Despite evidence-based guidelines recommending early and aggressive treatment of active rheumatoid arthritis (RA), recent population-based studies of disease-modifying antirheumatic drug (DMARD) receipt in patients with RA report low rates of use, although these data may not be broadly generalizable because of several limitations. In 2005, the Healthcare Effectiveness Data and Information Set (HEDIS) introduced a quality measure to assess the receipt of DMARDs among patients with rheumatoid arthritis, according to background information in the article. HEDIS data from Medicare managed care plans provide a nationally representative sample of the managed care population older than 65 years.
Gabriela Schmajuk, M.D., M.S., of Stanford University, Stanford, Calif., and colleagues examined sociodemographic, community, and health plan factors associated with DMARD receipt among Medicare managed care enrollees.

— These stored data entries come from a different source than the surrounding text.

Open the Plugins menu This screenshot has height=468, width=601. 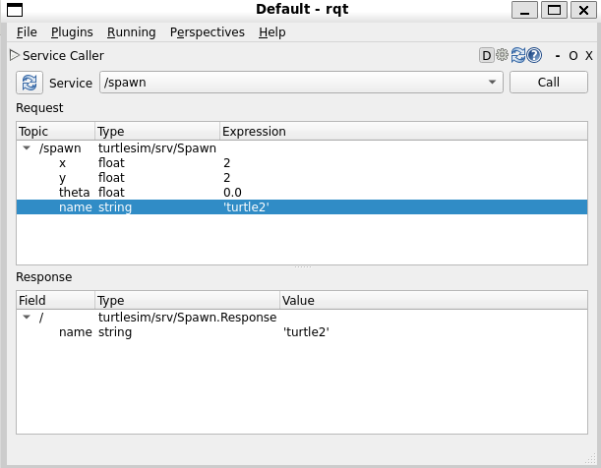click(x=72, y=31)
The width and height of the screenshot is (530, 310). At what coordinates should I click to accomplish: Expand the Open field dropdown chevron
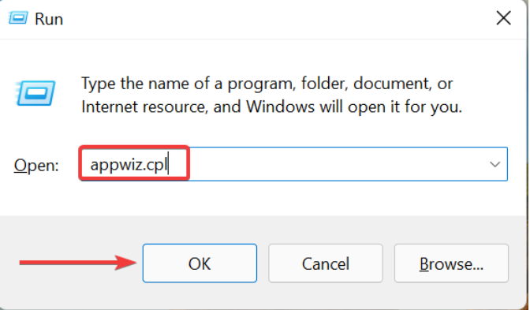(495, 165)
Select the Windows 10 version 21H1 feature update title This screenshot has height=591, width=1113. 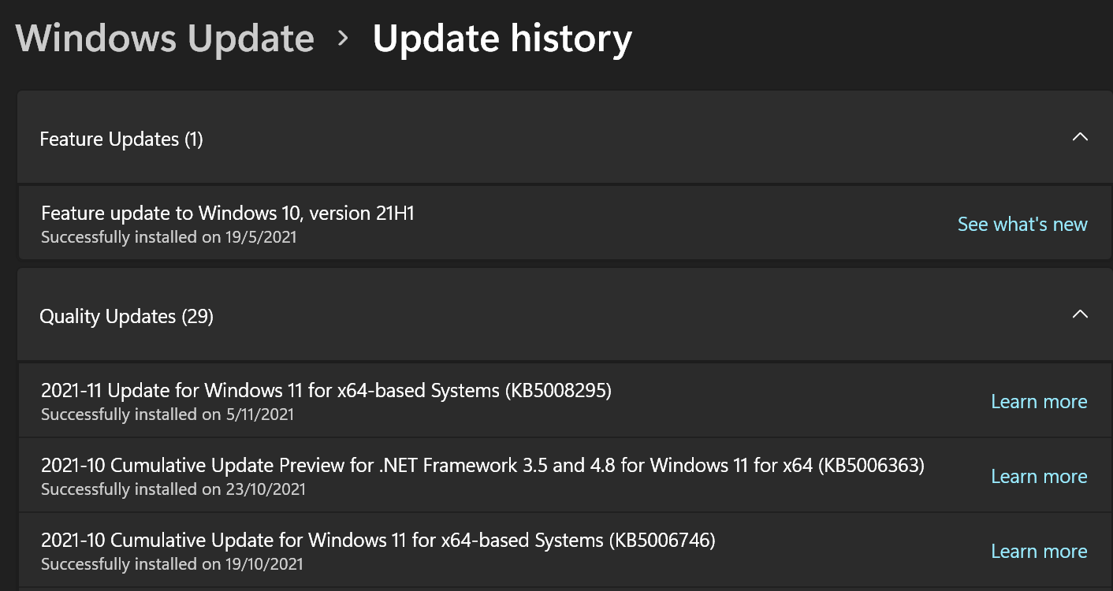click(228, 213)
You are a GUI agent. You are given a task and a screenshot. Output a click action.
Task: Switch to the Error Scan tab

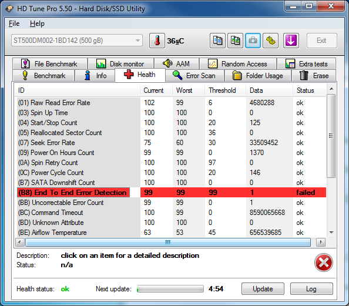tap(194, 75)

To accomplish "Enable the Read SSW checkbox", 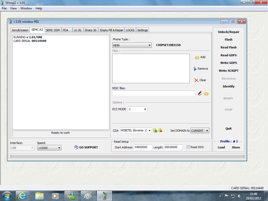I will pos(188,147).
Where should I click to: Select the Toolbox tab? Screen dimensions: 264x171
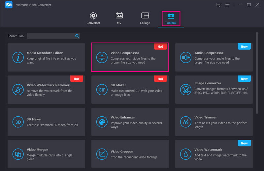coord(171,19)
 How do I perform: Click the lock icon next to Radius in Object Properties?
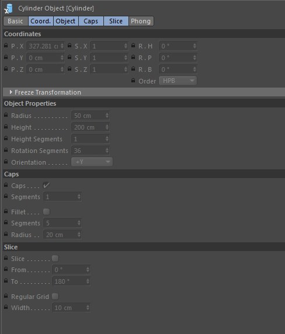pyautogui.click(x=6, y=115)
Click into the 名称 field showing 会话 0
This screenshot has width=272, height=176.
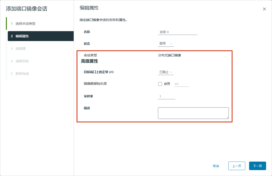177,32
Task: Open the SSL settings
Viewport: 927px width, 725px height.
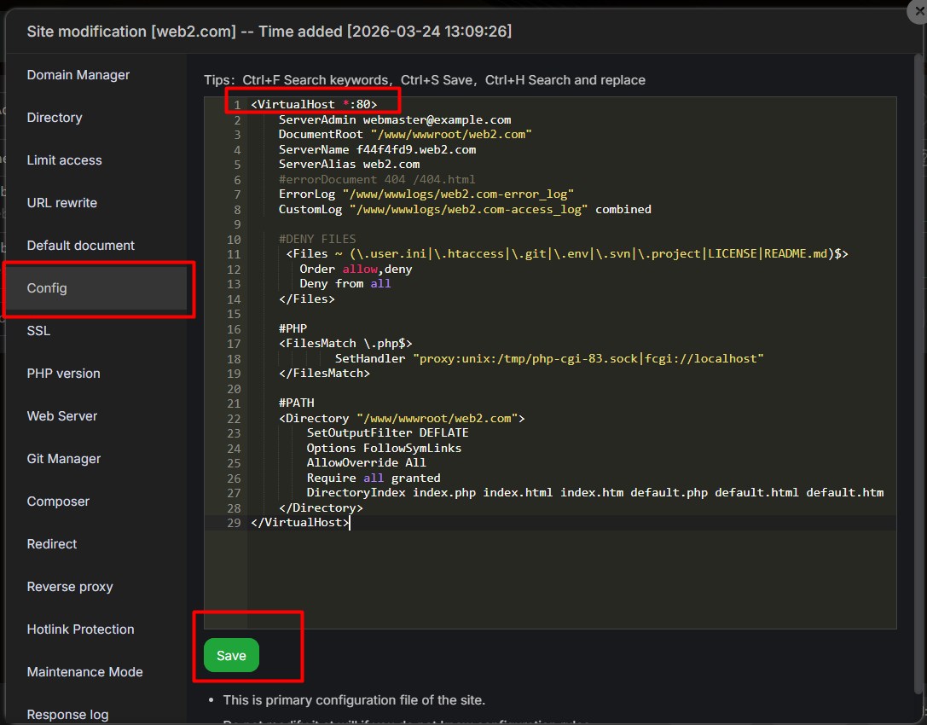Action: click(38, 331)
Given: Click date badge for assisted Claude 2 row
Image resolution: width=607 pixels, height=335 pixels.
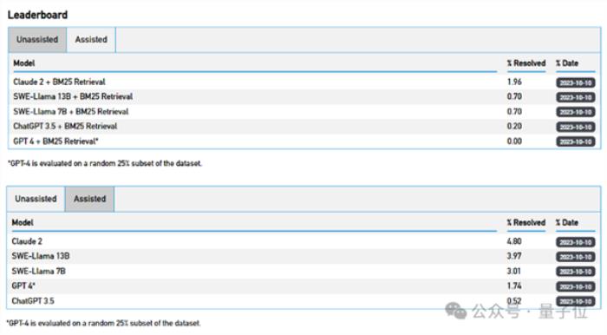Looking at the screenshot, I should (576, 242).
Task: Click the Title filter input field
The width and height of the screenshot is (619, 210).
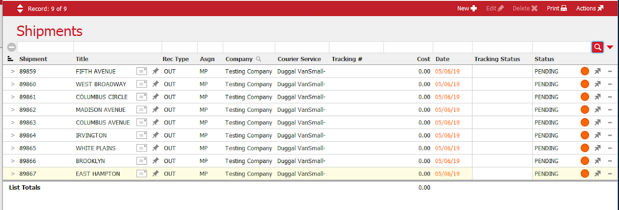Action: click(x=117, y=47)
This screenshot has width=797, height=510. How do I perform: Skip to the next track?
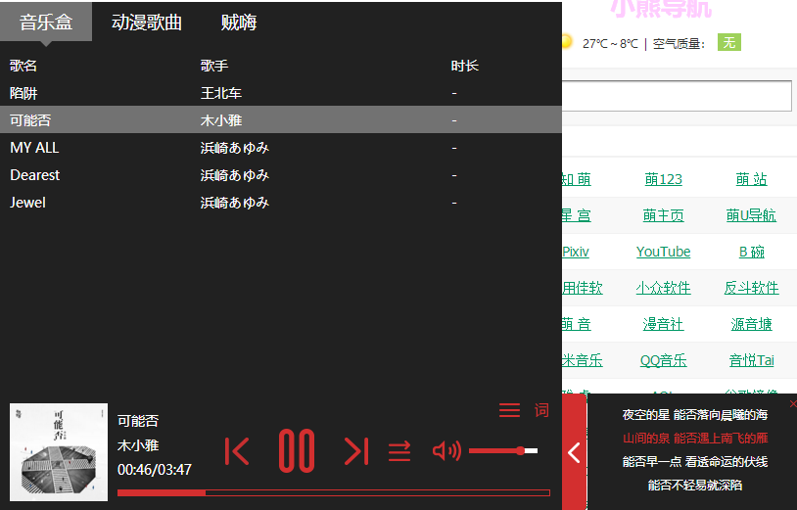355,451
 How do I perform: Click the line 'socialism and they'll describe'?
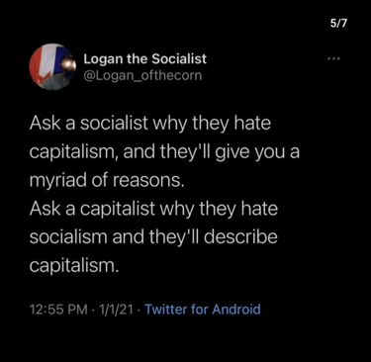click(x=153, y=237)
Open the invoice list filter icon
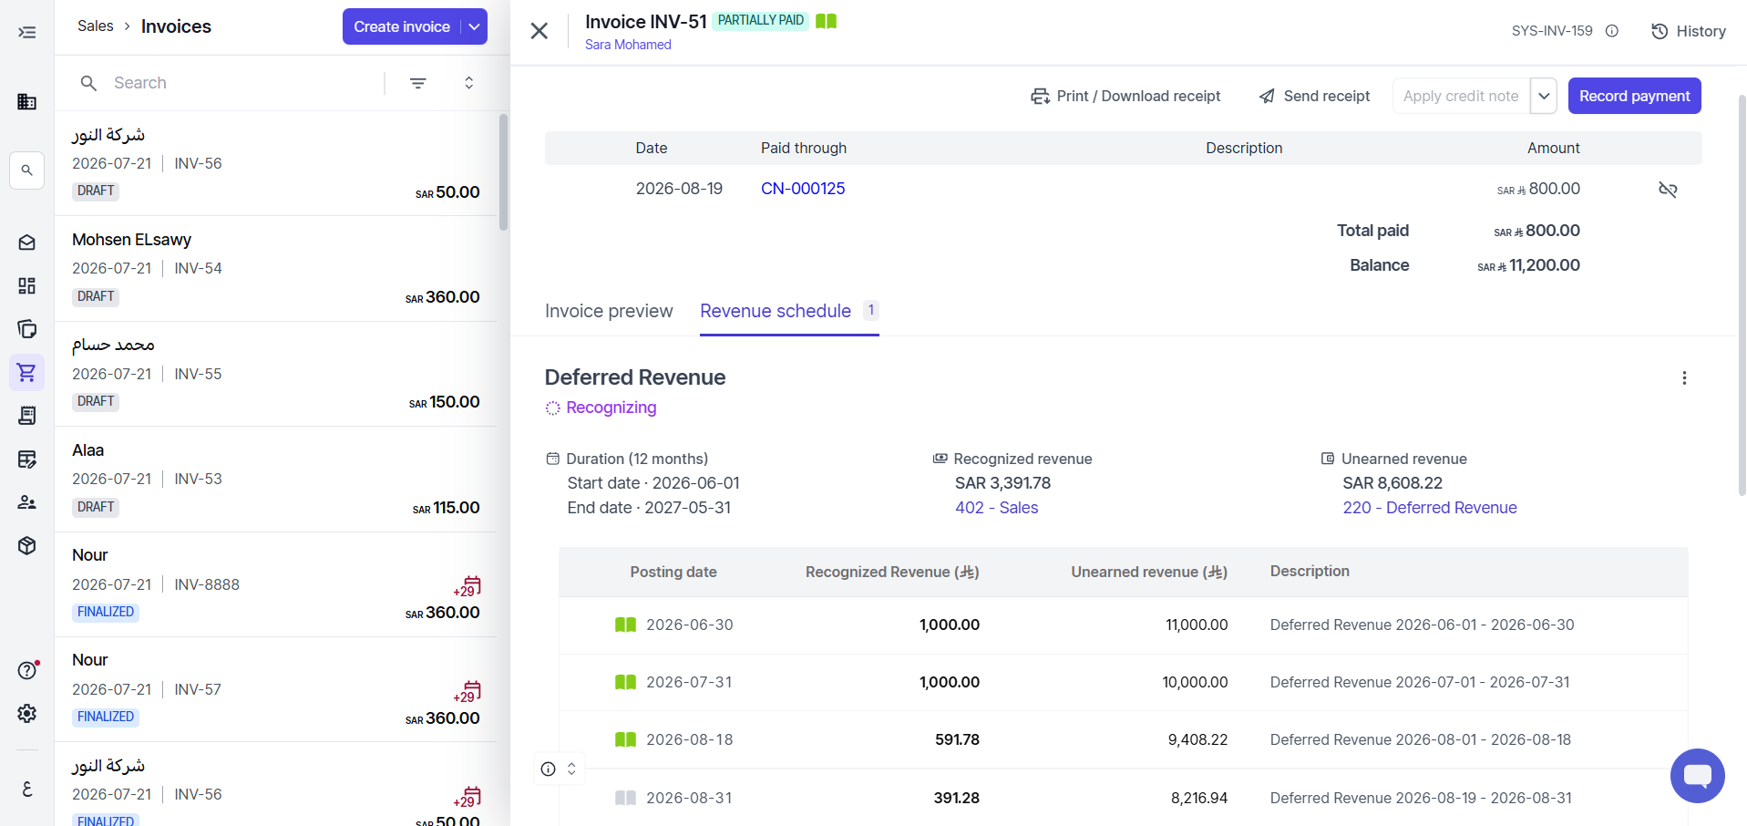1747x826 pixels. (418, 83)
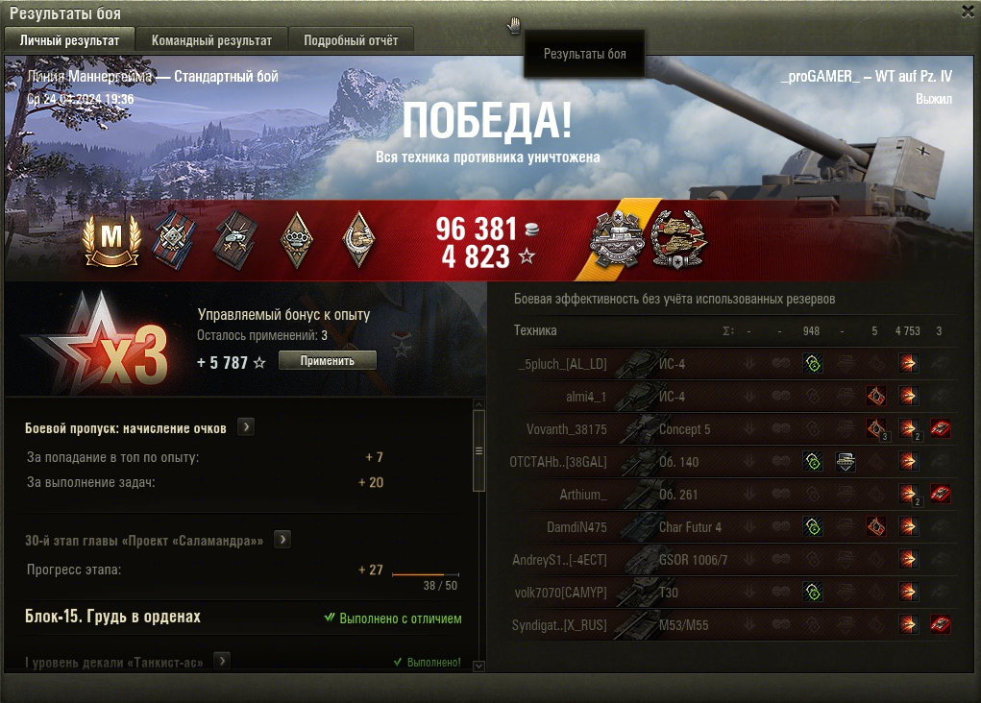981x703 pixels.
Task: Click the yellow-ribbon tank achievement medal
Action: click(x=617, y=239)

The researchers analyzed HEDIS data for 93,143 patients who were at least 65 years old with at least 2 diagnoses of RA within a year (during 2005-2008). The average age of patients was 74 years; 75 percent were women and 82 percent were white.
Overall performance on the HEDIS measure for RA in the study sample was 63 percent. In 2005, 59 percent of the sample received a DMARD, increasing to 67 percent in 2008. The largest difference in performance on the HEDIS RA measure was based on age: participants 85 years and older had a 30 percentage point lower rate of DMARD receipt compared with patients 65 to 69 years old. Other participant categories less likely to receive a DMARD were men, individuals identified by race as black or other, individuals with low personal income, participants in lower socioeconomic status zip codes, and individuals in the Middle and South Atlantic regions.
“Patients living in a health professional shortage area had slightly lower performance (-3 percentage points). In addition, patients enrolled in a for-profit health plan had a 4 percentage point lower rate of DMARD receipt compared with patients enrolled in a not-for-profit health plan,” the authors write. Performance varied widely by health plan, with rates ranging from 16 percent to 87 percent.
The researchers write that although RA was once an inevitably deforming and disabling condition, the development of new DMARDs and support for their early use has dramatically improved clinical outcomes for many patients. “This study suggests that 1 mechanism for the sociodemographic disparities in RA outcomes in the United States may relate to differences in DMARD receipt.”
“Given the enormous individual and societal costs associated with RA, and increasing substantial evidence that DMARDs can reduce these costs, variations in DMARD receipt based on demographics, socioeconomic status, and geography are unacceptable. Because optimizing DMARD use is the primary mechanism for decreasing the significant public health impact of RA in the United States, targeting educational and quality improvement interventions to patients who are underusing DMARDs and their clinicians will be important to eliminate these disparities. Additional studies of population-wide cohorts that include clinical data and disease activity measures are needed to validate our findings.”